Tuesday, November 20, 2007

Writing Personal Statements (Part 1 of 3)

Brainstorming Personal Statement Topics

When choosing your essay topic, don’t just write about the first thing that comes to mind after you’ve read the essay question. If it’s the first thing that occurs to you, it’s the first thing that occurs to many other applicants, too, and your essay won’t set you apart. Instead, make a list of many possible topics and choose the one that no one but you could write about. You’ve had experiences in your life that make you unique; it’s up to you to think of them and to find a way to write about them.

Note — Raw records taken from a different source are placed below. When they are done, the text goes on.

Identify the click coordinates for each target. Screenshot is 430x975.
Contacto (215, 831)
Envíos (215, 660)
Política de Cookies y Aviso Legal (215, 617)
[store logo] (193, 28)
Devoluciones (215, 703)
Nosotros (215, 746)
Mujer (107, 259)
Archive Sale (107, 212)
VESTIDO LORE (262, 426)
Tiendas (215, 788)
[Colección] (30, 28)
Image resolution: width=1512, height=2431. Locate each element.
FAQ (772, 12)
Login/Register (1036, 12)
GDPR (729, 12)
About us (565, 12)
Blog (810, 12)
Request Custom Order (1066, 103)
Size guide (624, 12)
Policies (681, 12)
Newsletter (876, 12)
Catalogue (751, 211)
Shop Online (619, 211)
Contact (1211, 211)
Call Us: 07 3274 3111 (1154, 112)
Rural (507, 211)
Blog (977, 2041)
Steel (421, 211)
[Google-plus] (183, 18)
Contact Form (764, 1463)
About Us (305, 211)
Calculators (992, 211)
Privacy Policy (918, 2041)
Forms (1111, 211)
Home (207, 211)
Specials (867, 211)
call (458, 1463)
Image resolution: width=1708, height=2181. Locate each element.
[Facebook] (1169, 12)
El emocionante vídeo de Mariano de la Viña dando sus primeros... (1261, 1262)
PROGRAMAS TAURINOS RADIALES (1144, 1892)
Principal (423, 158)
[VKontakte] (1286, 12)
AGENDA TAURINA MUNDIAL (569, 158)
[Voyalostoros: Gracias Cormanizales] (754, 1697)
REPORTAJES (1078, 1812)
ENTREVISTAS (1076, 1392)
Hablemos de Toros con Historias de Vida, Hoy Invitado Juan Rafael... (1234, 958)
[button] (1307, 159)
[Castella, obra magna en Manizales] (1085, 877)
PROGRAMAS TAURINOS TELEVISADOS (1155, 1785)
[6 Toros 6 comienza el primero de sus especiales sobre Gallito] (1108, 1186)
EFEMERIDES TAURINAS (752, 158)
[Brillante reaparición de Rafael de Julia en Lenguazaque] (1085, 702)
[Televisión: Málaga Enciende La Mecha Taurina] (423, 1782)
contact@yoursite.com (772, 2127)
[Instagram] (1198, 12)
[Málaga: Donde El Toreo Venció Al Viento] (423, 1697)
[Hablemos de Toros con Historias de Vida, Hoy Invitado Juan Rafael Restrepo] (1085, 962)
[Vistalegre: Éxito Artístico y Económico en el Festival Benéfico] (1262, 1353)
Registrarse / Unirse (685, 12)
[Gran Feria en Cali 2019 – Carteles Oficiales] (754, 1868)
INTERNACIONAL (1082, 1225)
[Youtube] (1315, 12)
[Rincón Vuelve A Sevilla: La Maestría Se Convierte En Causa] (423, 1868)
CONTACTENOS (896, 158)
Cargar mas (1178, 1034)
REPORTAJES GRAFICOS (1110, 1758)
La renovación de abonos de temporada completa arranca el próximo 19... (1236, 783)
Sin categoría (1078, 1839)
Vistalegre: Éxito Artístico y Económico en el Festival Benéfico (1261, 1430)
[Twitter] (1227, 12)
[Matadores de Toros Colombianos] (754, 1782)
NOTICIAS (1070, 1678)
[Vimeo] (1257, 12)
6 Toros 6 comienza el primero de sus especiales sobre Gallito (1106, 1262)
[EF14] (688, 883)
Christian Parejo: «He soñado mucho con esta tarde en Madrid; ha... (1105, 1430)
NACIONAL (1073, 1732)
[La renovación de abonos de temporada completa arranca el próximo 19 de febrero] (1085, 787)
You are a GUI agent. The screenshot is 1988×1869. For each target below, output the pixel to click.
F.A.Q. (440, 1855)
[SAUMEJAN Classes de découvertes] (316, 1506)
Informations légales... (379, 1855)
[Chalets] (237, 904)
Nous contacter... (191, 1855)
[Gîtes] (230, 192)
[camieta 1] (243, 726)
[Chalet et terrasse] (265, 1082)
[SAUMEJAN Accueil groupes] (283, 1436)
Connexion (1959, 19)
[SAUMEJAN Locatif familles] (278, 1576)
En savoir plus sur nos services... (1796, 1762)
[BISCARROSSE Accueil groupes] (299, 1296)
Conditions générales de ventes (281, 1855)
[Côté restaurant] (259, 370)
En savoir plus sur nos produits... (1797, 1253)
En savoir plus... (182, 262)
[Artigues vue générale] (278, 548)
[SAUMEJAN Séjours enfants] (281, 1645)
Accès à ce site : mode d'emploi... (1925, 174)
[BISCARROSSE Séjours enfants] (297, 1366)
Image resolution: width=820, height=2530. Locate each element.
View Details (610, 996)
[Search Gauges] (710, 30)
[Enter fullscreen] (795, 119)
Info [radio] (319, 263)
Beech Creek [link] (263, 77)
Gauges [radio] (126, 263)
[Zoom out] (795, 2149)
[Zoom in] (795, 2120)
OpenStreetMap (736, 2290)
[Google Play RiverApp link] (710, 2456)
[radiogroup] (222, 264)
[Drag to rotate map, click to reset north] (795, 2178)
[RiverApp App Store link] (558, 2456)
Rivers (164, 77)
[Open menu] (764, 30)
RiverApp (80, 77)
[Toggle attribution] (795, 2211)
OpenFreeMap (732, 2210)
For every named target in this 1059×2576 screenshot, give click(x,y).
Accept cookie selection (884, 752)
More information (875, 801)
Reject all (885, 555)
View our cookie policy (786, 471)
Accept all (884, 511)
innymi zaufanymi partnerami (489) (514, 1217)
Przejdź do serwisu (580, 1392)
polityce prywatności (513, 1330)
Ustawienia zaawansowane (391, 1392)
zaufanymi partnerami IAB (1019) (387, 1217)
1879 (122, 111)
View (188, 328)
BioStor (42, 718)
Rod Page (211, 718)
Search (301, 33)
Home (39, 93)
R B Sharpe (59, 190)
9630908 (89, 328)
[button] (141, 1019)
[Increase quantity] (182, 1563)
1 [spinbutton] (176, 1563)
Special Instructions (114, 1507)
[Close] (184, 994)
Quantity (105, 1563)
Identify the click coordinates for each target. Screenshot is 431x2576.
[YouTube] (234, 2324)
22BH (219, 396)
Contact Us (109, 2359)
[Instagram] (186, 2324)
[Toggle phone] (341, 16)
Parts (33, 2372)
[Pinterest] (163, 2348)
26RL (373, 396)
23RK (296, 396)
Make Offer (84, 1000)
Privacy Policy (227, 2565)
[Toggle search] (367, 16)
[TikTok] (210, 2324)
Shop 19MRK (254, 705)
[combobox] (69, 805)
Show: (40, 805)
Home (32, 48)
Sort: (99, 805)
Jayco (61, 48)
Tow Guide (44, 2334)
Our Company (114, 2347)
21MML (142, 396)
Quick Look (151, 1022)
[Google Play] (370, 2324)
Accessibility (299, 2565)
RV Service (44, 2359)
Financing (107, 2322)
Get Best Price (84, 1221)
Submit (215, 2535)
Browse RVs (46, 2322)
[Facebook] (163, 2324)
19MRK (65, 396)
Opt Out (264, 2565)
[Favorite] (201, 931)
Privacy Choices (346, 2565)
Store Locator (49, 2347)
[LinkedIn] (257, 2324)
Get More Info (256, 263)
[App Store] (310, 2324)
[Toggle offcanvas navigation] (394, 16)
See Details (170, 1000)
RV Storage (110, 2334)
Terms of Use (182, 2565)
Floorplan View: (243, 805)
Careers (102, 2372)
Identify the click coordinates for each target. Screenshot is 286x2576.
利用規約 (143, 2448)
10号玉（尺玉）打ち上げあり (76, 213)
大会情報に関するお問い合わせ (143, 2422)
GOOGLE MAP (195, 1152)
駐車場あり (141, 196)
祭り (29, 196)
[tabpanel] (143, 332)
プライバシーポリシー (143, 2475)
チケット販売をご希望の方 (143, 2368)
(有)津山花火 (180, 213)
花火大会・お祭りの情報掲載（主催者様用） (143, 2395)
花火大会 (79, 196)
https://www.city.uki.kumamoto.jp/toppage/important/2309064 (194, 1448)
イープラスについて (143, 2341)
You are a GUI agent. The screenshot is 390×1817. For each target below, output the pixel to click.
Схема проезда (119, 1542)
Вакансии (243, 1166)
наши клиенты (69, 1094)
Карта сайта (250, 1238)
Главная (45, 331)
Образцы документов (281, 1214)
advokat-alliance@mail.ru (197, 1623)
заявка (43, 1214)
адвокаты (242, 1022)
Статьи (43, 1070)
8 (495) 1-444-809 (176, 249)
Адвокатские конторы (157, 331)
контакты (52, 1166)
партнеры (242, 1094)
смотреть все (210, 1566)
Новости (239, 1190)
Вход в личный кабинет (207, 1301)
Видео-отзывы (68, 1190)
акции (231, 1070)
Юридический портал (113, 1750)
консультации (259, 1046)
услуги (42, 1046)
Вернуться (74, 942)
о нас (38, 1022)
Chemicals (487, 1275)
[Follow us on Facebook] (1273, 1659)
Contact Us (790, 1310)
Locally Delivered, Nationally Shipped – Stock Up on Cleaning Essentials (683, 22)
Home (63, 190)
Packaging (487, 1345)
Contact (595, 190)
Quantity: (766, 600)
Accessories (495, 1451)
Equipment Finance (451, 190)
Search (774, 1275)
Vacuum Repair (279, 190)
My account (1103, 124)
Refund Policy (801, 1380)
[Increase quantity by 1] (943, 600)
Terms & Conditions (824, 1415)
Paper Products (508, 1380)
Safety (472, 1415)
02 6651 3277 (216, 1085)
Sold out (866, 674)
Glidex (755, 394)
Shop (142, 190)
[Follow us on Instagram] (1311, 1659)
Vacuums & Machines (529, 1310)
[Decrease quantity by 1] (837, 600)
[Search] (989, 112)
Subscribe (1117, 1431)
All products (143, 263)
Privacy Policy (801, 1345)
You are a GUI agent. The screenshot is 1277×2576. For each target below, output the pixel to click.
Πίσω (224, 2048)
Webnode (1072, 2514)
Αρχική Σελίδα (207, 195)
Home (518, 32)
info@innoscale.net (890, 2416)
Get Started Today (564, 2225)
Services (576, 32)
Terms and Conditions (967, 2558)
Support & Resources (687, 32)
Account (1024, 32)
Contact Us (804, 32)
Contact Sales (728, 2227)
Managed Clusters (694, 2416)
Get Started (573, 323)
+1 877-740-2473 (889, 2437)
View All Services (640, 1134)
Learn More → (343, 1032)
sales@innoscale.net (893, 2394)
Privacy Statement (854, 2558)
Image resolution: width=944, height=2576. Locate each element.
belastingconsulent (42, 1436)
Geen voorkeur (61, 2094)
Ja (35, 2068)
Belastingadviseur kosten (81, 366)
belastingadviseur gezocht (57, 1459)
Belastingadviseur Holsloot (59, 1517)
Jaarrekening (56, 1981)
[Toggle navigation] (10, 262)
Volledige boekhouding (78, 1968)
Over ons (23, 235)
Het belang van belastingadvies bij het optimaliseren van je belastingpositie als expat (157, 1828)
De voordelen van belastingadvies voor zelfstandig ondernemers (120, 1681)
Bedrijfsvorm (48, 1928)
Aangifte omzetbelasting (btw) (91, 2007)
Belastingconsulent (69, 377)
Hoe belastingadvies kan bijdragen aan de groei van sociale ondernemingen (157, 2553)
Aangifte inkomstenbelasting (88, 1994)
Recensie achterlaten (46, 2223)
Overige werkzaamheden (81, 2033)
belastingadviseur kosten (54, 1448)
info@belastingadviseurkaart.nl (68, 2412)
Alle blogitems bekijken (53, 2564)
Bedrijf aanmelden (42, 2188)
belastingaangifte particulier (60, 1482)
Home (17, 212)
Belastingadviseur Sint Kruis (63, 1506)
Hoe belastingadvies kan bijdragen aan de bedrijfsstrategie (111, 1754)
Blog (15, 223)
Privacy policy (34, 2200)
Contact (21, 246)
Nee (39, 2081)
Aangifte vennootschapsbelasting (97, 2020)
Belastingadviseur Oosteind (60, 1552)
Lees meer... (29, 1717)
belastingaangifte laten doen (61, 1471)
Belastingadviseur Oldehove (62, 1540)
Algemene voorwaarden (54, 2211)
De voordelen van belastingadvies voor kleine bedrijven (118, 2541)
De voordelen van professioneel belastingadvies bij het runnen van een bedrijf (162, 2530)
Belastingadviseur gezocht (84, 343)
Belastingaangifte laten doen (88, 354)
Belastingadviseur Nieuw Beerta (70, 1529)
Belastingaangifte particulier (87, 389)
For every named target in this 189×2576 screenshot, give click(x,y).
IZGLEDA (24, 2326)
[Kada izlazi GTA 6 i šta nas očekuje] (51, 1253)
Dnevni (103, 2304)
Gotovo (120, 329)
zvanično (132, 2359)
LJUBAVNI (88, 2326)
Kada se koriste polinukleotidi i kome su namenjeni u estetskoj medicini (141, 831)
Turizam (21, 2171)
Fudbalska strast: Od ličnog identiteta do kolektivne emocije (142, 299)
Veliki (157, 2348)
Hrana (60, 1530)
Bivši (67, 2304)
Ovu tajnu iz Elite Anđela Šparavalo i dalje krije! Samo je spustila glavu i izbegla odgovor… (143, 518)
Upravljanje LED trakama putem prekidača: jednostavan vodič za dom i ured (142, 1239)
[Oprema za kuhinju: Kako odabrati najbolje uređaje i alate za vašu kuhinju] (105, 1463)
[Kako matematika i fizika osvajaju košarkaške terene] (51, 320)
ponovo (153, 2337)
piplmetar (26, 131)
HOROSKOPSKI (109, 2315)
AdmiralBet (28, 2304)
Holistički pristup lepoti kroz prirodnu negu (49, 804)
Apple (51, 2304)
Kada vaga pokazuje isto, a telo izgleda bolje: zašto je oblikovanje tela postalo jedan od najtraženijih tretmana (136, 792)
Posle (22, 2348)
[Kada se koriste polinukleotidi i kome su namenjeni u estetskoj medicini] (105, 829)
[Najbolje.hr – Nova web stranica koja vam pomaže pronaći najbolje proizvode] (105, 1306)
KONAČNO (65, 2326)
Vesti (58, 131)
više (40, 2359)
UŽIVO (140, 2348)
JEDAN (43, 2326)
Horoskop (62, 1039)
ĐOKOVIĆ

Spend as long as possible brainstorming potential topics before you begin writing an essay. One way to brainstorm topics is to make lots of lists, and to include at least ten items on each one. Here’s a sample list:

Jobs I Once Wanted to Have
1. Firefighter (age 5)
2. International Spy (age 7)
3. Animal Hypnotist (age 6)
4. Personal Shopper (age 12)
5. Video Game Tester (age 14)
6. Writer of Blurbs on Back of Novels (age 16)
7. Wedding Planner (age 13)
8. Concierge (age 14)
9. Pilot (age 9)
10. Barrista (age 17)

So, how does this list help you select a topic? Say that I’m applying to veterinary school. Writing the above list has reminded me that I, at age six, wanted to be an animal hypnotist; this story will make a great anecdote to open my application essay, and will also lead into a more serious discussion of why I want to be a vet, etc.